Zero Downtime Deploys

Render makes sure your applications never go down, even when your build breaks.

We also restart your apps automatically if they become unresponsive or start returning errors. We do this by utilizing user-defined health checks, described below.

Health Checks

The core primitive behind health checks is a path in your app (say /healthz) that returns a successful HTTP response if your app is healthy, and a failure response if it isn’t.

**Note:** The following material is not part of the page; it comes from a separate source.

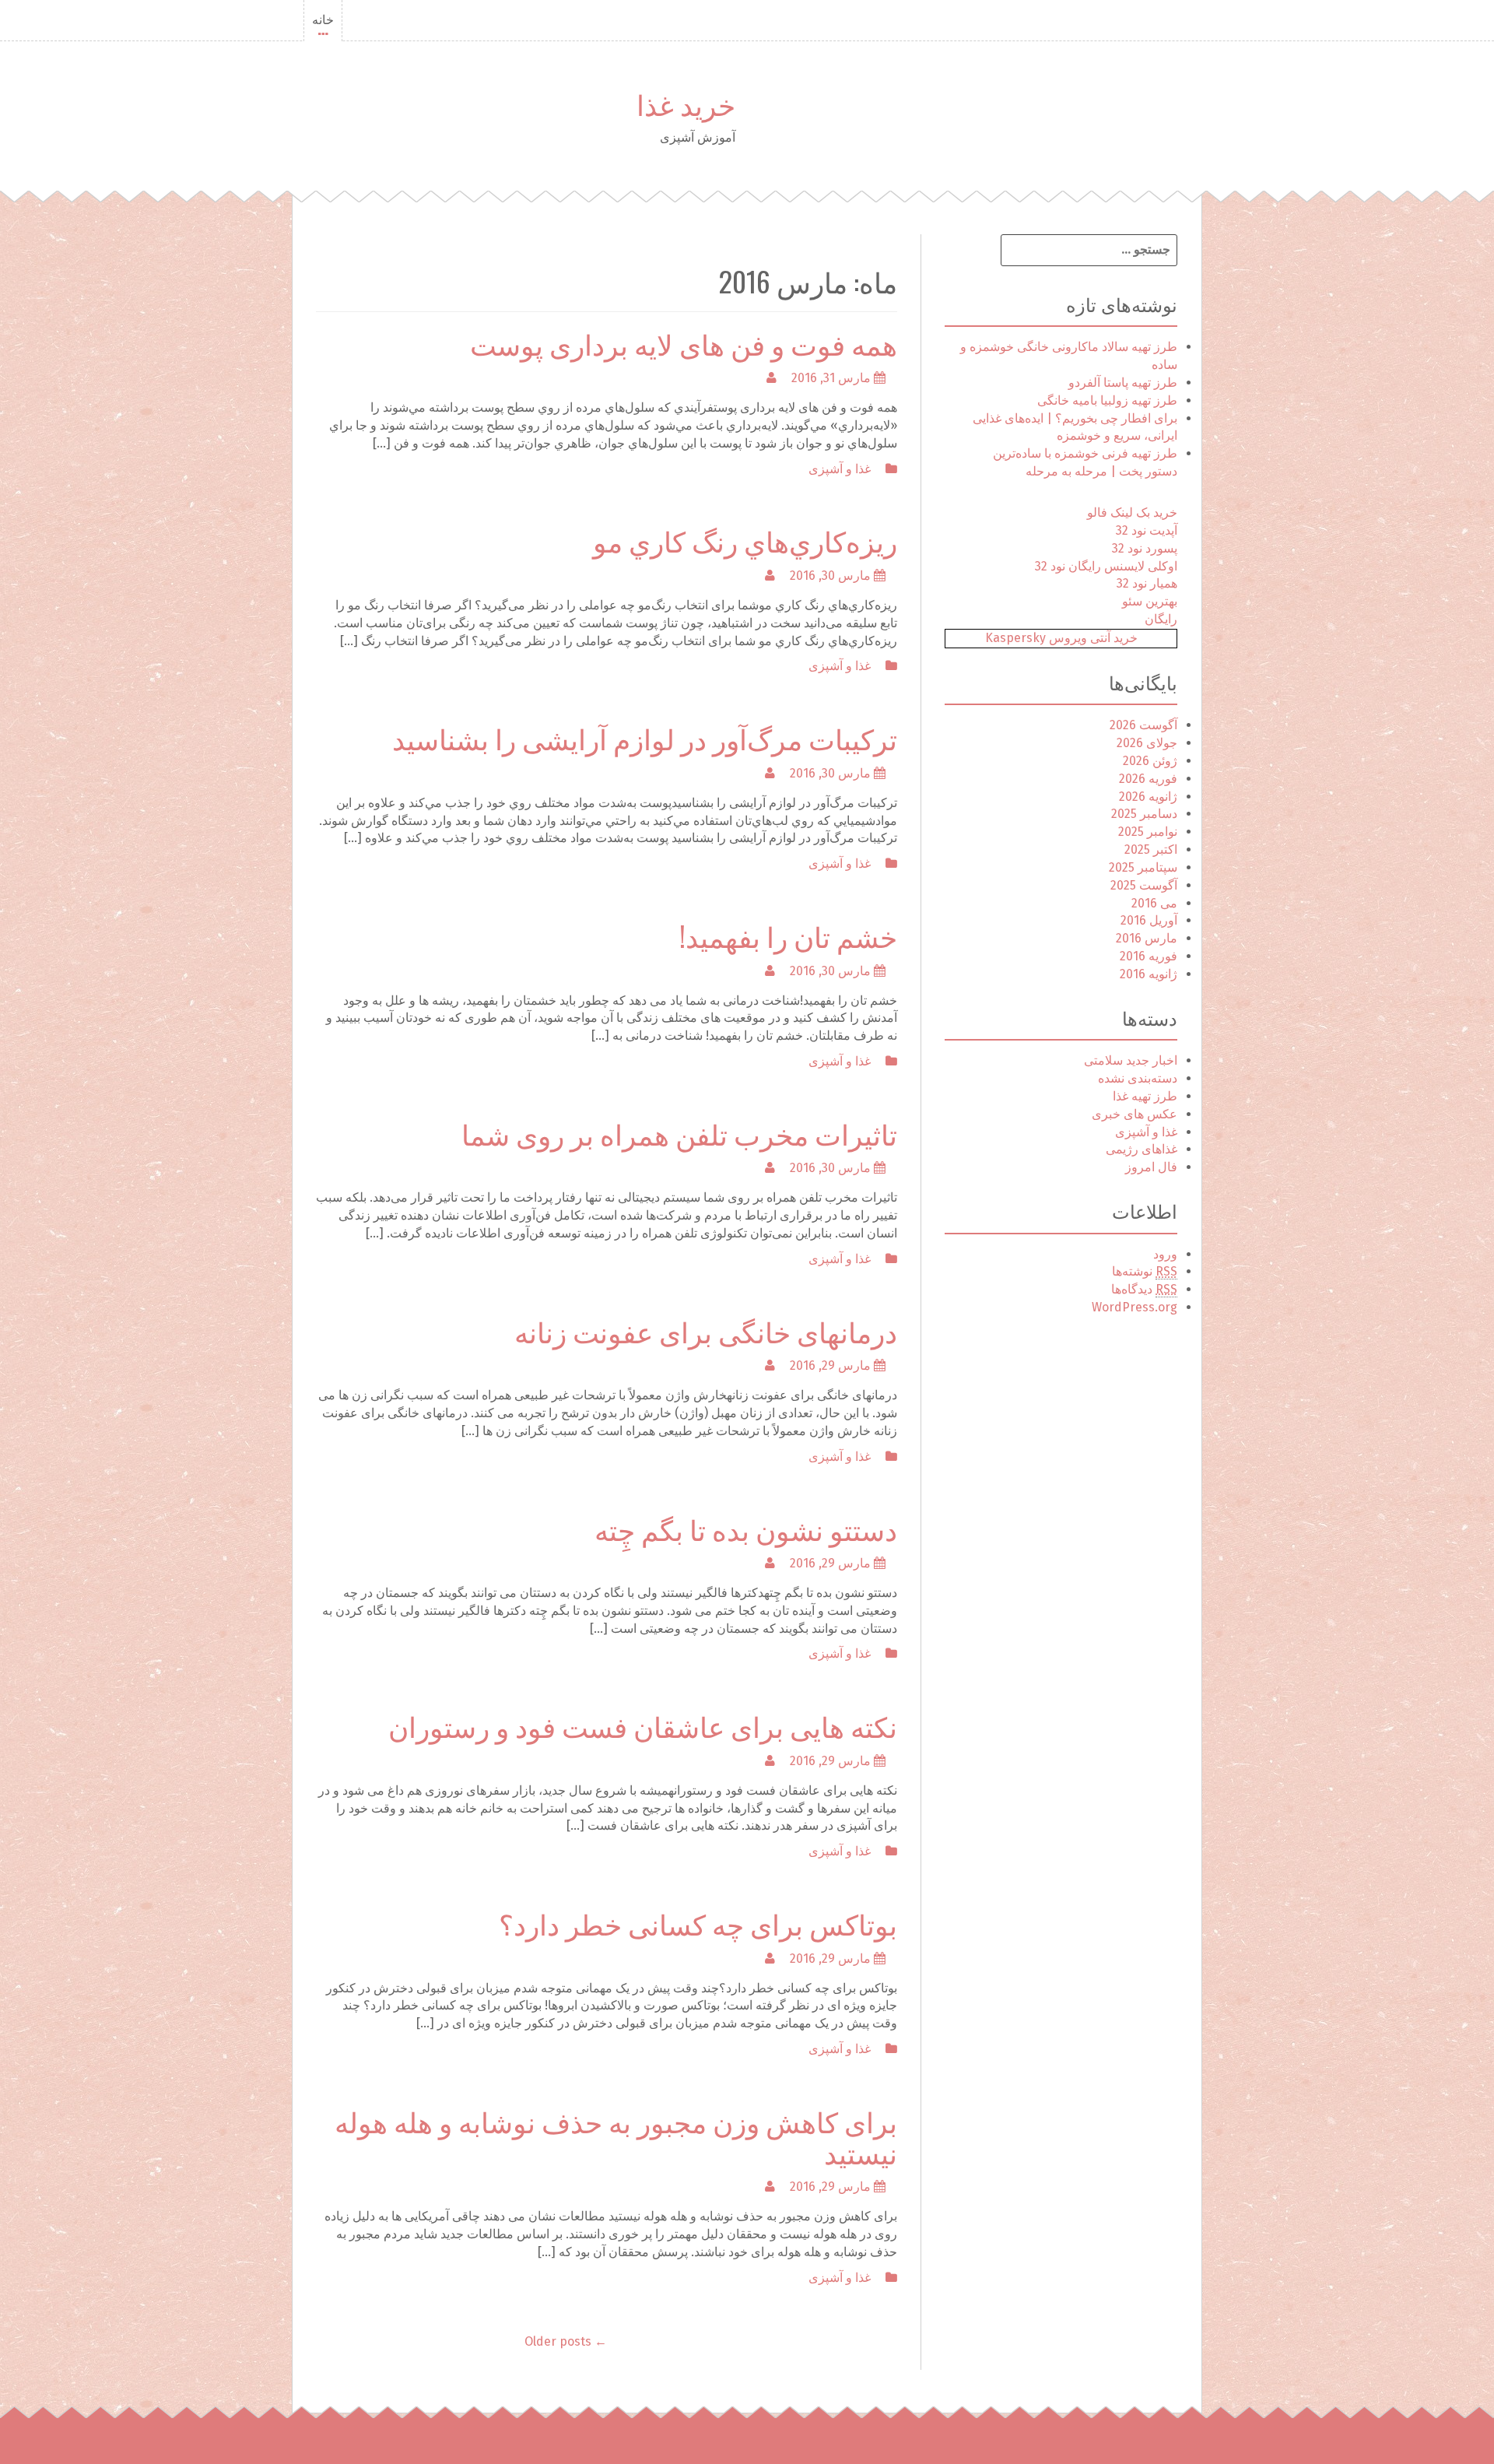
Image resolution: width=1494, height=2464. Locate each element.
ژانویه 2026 (1148, 796)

What you return on your health check path is up to you, but we recommend running quick sanity checks (like a simple database query) and returning an “OK” 200 response or an empty 204 response if the app is healthy.

A health check is considered successful when the health check path returns a response code between 200 and 399. Any other code (or a timeout) causes it to fail.

How Render Uses Health Check Paths

Defining health check paths is optional, but if you define a health check path for your app (and you really should), here’s how we use it for zero-downtime deploys:

  • When your app is first deployed, we issue a GET request to your health check path after running your start command.

    Your deploy is marked live if the health check passes, which means it returns an HTTP response code between 200 and 399. Any other response code (or a timeout) results in a deploy failure.

  • When a new version of your app is deployed, we keep the existing version up and continue to send user requests to it. At the same time, we bring up a new instance of your app with the new version. We then issue health check requests on the new instance, and depending on the response, do one of two things:

    • If the response is unsuccessful (say a 403 or a 500 error code), we consider the new version unhealthy, and mark the deploy failed. Nothing changes as far as your users are concerned, because your existing version is still around and serving requests. You can now start figuring out why the health check failed by looking at the logs.
    • If the response is successful (say a 200 response code), we mark the deploy live and start directing user requests to the shiny new version of your app.
    • We terminate the old version at this point by sending your app a SIGTERM signal. Most web servers automatically intercept SIGTERM and shut down gracefully. There is a grace period of 30 seconds to shut everything down. If your app is still up after 30 seconds, it is shut down via a SIGKILL signal.

    This is how you get zero downtime deploys without needing to maintain two versions of your app at all times.

  • After your app is live, we continue to monitor its health by running a health check every few seconds. If your app starts failing the health check, we restart it automatically. As with most software, this tends to fix to the issue, but if it doesn’t we mark the deploy failed and send you a notification so you can fix things.

This is how we achieve maximum uptime for your app, with minimal effort on your part. Right now, health checks are available to use for all web services, including Docker deployments). If you need to use health checks for other service types, please reach out to us in our community.